Notice: The reproducibility variables underlying each score are classified using an automated LLM-based pipeline, validated against a manually labeled dataset. LLM-based classification introduces uncertainty and potential bias; scores should be interpreted as estimates. Full accuracy metrics and methodology are described in [1].

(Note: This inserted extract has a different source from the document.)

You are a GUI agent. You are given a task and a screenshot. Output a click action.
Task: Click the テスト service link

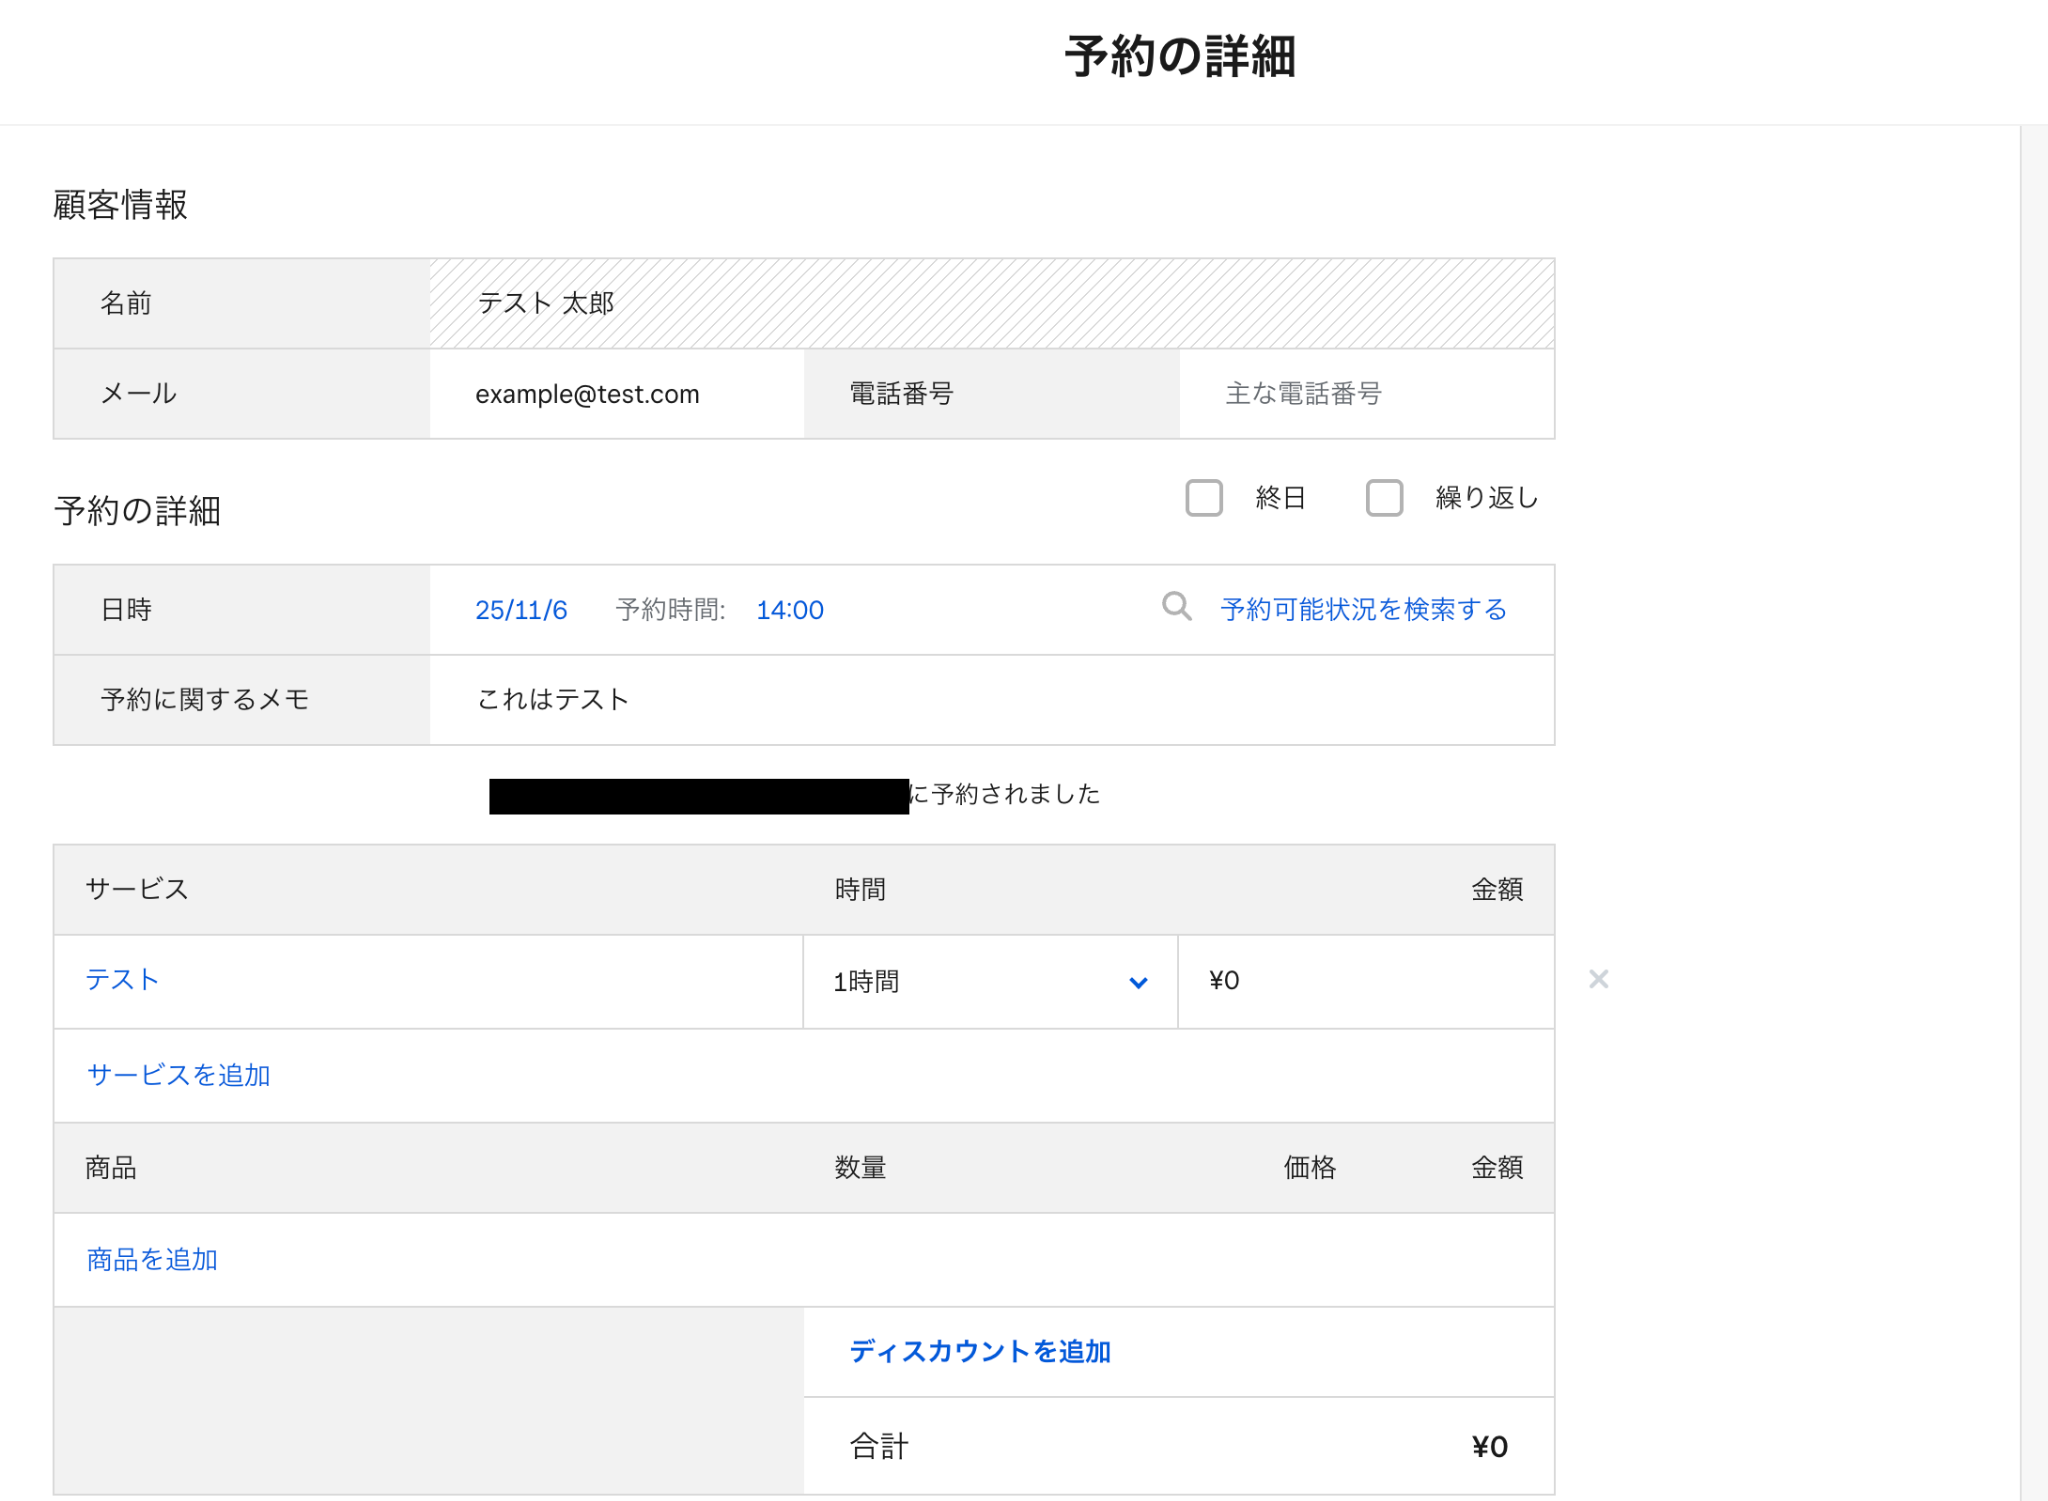click(122, 979)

Search-Guided, Lightly-Supervised Training of Structured Prediction Energy Networks
Authors: Amirmohammad Rooshenas, Dongxu Zhang, Gopal Sharma, Andrew McCallum
NeurIPS 2019 | Venue PDF | LLM Run Details
| Reproducibility Variable | Result | LLM Response |
|---|---|---|
| Research Type | Experimental | We have conducted training of SPENs in three settings with different reward functions: 1) Multi-label classification with the reward function defined as F1 score between predicted labels and target labels. 2) Citation-field extraction with a human-written reward function. 3) Shape parsing with a task-specific reward function. and Table 1.B shows the performance of SG-SPEN, R-SPEN, and DVN on this task. |
| Researcher Affiliation | Academia | Amirmohammad Rooshenas, Dongxu Zhang, Gopal Sharma, and Andrew Mc Callum College of Information of Computer Sciences University of Massachusetts Amherst Amherst, MA 01003 EMAIL |
| Pseudocode | Yes | Algorithm 1 Search-guided training of SPENs |
| Open Source Code | No | The paper does not provide any specific link to source code or state that code is available in supplementary materials or upon request. |
| Open Datasets | Yes | We consider the task of multi-label classification on Bibtex dataset with 159 labels and 1839 input variables and Bookmarks dataset with 208 labels and 2150 input variables. and We used the Cora citation dataset (Seymore et al., 1999) including 100 labeled examples as the validation set and another 100 labeled examples for the test set. and We generated 2000 different image-program pairs based on Sharma et al. (2018), including 1400 training pair, 300 pairs for validation set, and 300 pairs for the test set. |
| Dataset Splits | Yes | We used the Cora citation dataset (Seymore et al., 1999) including 100 labeled examples as the validation set and another 100 labeled examples for the test set. and We generated 2000 different image-program pairs based on Sharma et al. (2018), including 1400 training pair, 300 pairs for validation set, and 300 pairs for the test set. |
| Hardware Specification | Yes | Iterative beam search with beam size of ten gets about 39.0% accuracy, however, the inference time takes more than a minute per test example on a 10-core CPU. |
| Software Dependencies | No | The paper mentions general software components like "deep neural networks" and specific algorithms, but does not provide version numbers for any libraries, frameworks, or software dependencies. |
| Experiment Setup | No | The paper mentions hyperparameters like "c is the regularization hyper-parameter" and "δ > 0 is the search margin", and "where > 1 is a task-dependent scalar", and refers to "Appendix E [which] includes a detailed description of baselines and hyper-parameters", but does not provide their specific numerical values or detailed training configurations within the main text. |